#### Passage given

Data Center Facility Requirements:
o The electrical primary service shall be obtained from the local Utility
Company. Electrical primary service shall consist of electrical primary
service from two substations (service from different transformers in the
same substation may be acceptable) if available in the campus electrical
service. Service to the site is preferred to be underground. The
utilization of an automatic transfer switch set at 4 seconds shall be
utilized to automatically transfer electrical primary services. The
transfer switch shall serve pad-mounted switchgear that shall serve an
underground loop feed service to switches serving service transformers.
Underground electrical service from the pad-mounted switches to the service
transformer shall be radial and shall not be more than twenty feet in
length. The electrical service transformer shall be pad mounted. Future
electrical loads shall be taken into consideration.
o UPS will be required for the data center and shall be supplied from a
solid-state static UPS system. The UPS will be located in a temperature
controlled room separate from the data center raised floor area. Provide
50% spare capacity for the UPS. Input voltage shall be 480/277 volts 3phase
and ground with an output voltage of 480/277 volts 3 phase and ground. The
UPS output shall be rated at .9 power factor. The UPS shall have integral
maintenance bypass switchgear. The battery system shall utilize C&D 1000
series sealed batteries. The battery strings shall have a (15) minute
rating. The battery strings shall be rack mounted and be located adjacent
to the UPS on the raised floor area. The UPS will require a connection to
the Site Scan System. The UPS shall be complete with all controls,
switchgear, UPS, batteries racks and any additional items as required,
Provisions shall be made for UPS equipment based on the programmed
expansion.
o Grounding shall be in accordance with NEC article 250-81 (or local
equivalent). The grounding electrode system resistance shall not exceed 5
ohms. The data center shall have a bare grounding conductor installed below
grade around the perimeter of the data center. The bare grounding conductor
shall be bonded to the structural columns, pier reinforcement steel, and
foundation reinforcement steel for structural items located within and
around the data center. The bare grounding conductor shall be bonded to the
building grounding electrode system.
o Data center should be an isolated, secure room with controlled access. It
should not be located near any water hazards (restroom, water pipe, etc).
Drains should drain away from data center. A pre-action dry pipe fire
protection system should be installed.

########
#### Material

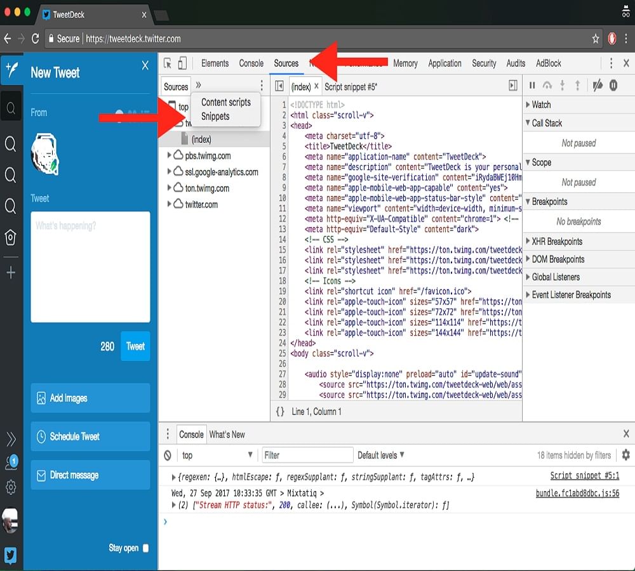Image resolution: width=635 pixels, height=571 pixels.
Task: Open console settings gear icon
Action: coord(625,455)
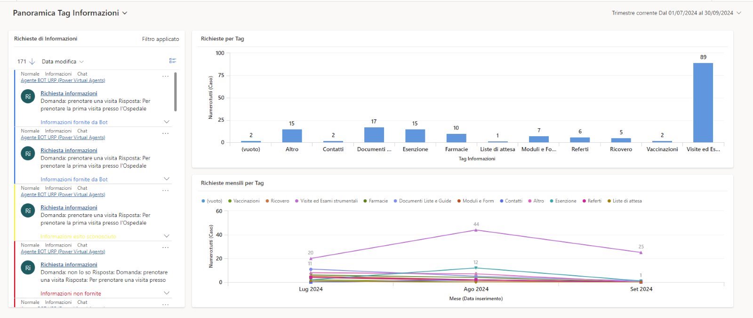The height and width of the screenshot is (318, 753).
Task: Toggle Esenzione legend series in monthly chart
Action: click(565, 201)
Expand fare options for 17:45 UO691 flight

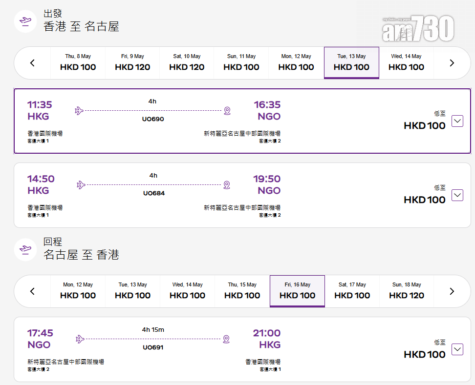click(x=457, y=349)
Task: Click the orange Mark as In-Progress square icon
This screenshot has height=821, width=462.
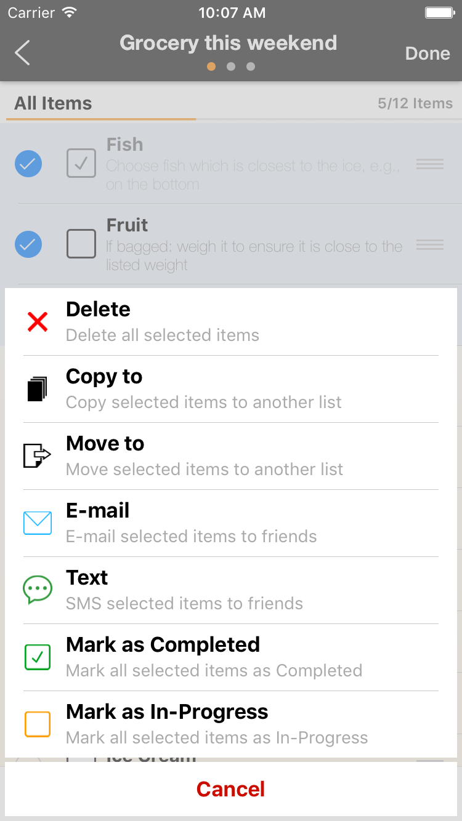Action: click(x=38, y=724)
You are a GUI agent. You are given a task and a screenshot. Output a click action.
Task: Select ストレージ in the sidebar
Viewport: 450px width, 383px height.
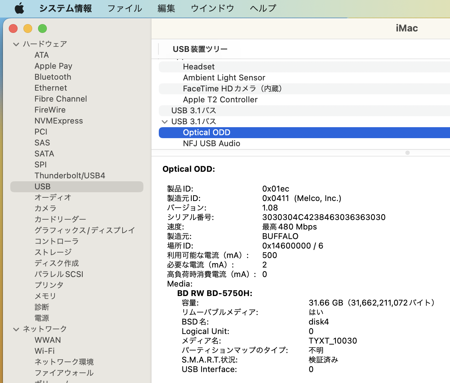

########

- **Problem 1**
Answer these questions from the facility requirements above the data:
(a) At how many seconds is the automatic transfer switch set?
(b) How much spare capacity must be provided for the UPS?
(c) What resistance must the grounding electrode system not exceed?
- **Problem 2**
Please write out the part of the facility requirements between "o Grounding shall" and "water pipe, etc).", inclusive.

- **Full response 1**
(a) 4 seconds
(b) 50%
(c) 5 ohms

- **Full response 2**
o Grounding shall be in accordance with NEC article 250-81 (or local
equivalent). The grounding electrode system resistance shall not exceed 5
ohms. The data center shall have a bare grounding conductor installed below
grade around the perimeter of the data center. The bare grounding conductor
shall be bonded to the structural columns, pier reinforcement steel, and
foundation reinforcement steel for structural items located within and
around the data center. The bare grounding conductor shall be bonded to the
building grounding electrode system.
o Data center should be an isolated, secure room with controlled access. It
should not be located near any water hazards (restroom, water pipe, etc).